# [Problem description]
Pick out every line in the entries below that contains the word "screenshot", matching case exactly.

# [Materials provided]
^^^^

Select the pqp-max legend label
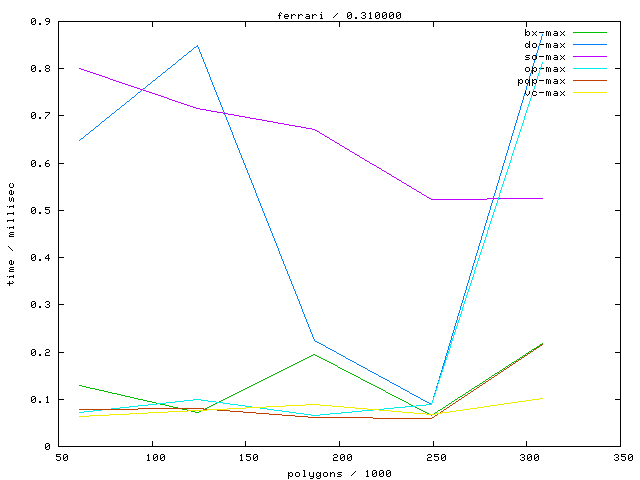 pyautogui.click(x=542, y=81)
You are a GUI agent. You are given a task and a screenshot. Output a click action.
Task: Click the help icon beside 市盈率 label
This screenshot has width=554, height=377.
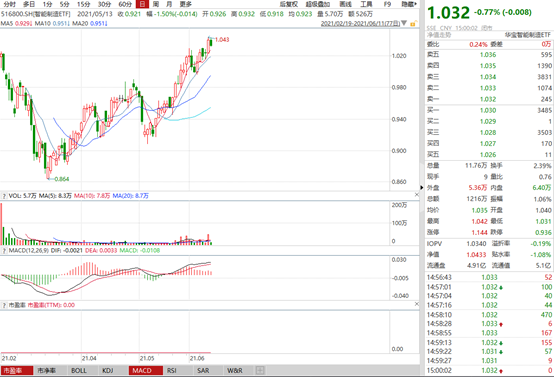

^^^^

# [The response]
You are a GUI agent. You are given a task and a screenshot. Output a click action.
This screenshot has width=554, height=377.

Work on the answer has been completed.